Female Student Study Center of Imam Mohammad Ibn Saud Islamic University
- Type: Satellite campus of Imam Mohammad Ibn Saud Islamic University
- Active: 1984–2012
- Parent institution: Imam Mohammad Ibn Saud Islamic University
- Address: an-Nafal, Riyadh, Saudi Arabia
- Campus: Suburban
- Website: مكتبة مركز دراسة الطالبات - فرع النفل

= Imam Mohammad Ibn Saud Islamic University Al Nafal Campus =

1984–2012 campus of Imam Mohammad Ibn Saud Islamic University

The Female Student Study Center – Al Nafal Branch (مكتبة مركز دراسة الطالبات – فرع النفل) was one of the three women-only satellite campuses of Imam Mohammad Ibn Saud Islamic University in an-Nafal, Riyadh, Saudi Arabia, active from 1984 to 2012.

Established in 1984, the campus offered courses at undergraduate, postgraduate and doctorate levels in fields such as Islamic studies, translation studies, economics, accounting, management and business administration. The students and faculty were relocated to newly built King Abdullah City for Female Students in 2012 and thus, disbanding the campus.

== History ==
The Female Student Study Center in Al Batha, Riyadh was established in 1984 alongside al-Malaz and al-Batha branches during the reign of King Fahd as a women-exclusive satellite campus of Imam Mohammad Ibn Saud Islamic University to promote female education in Saudi Arabia. The campus offered courses at undergraduate, postgraduate and doctorate levels in fields such as Islamic studies, translation studies, economics, accounting, management and business administration.

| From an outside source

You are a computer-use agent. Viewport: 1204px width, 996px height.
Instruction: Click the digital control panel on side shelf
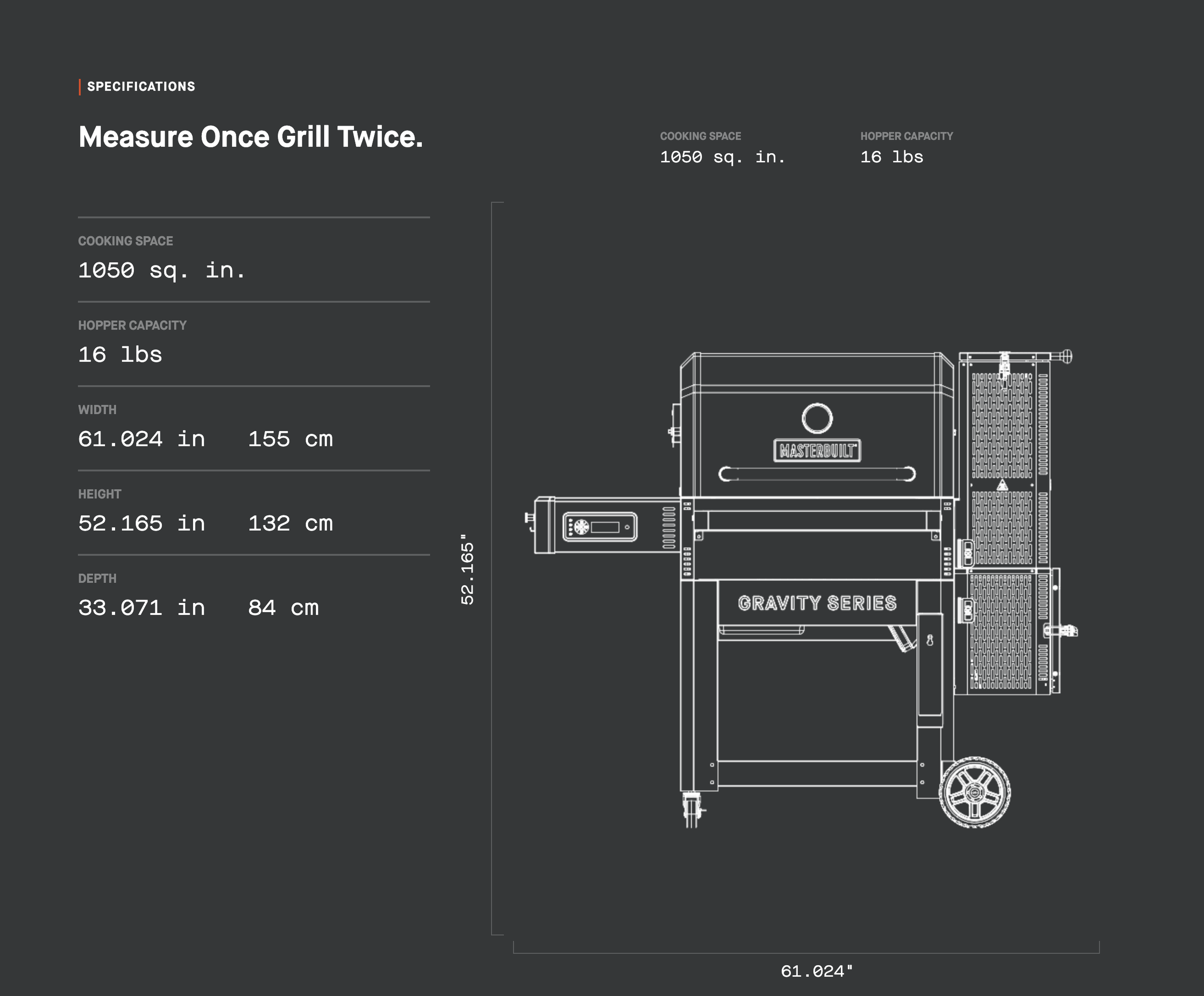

== 2012 relocation to King Abdullah City for Female Students ==
In January 2006, King Abdullah laid down the foundation for the construction of the 2 billion riyal King Abdullah City for Female Students in the western-part of the premises of Imam Mohammad Ibn Saud Islamic University. The relocation of the students from the satellite campuses to the new building gradually began in 2011 and was expected to be completed by early 2012 but was delayed till mid of 2012 due to lack of safety tests in the new buildings.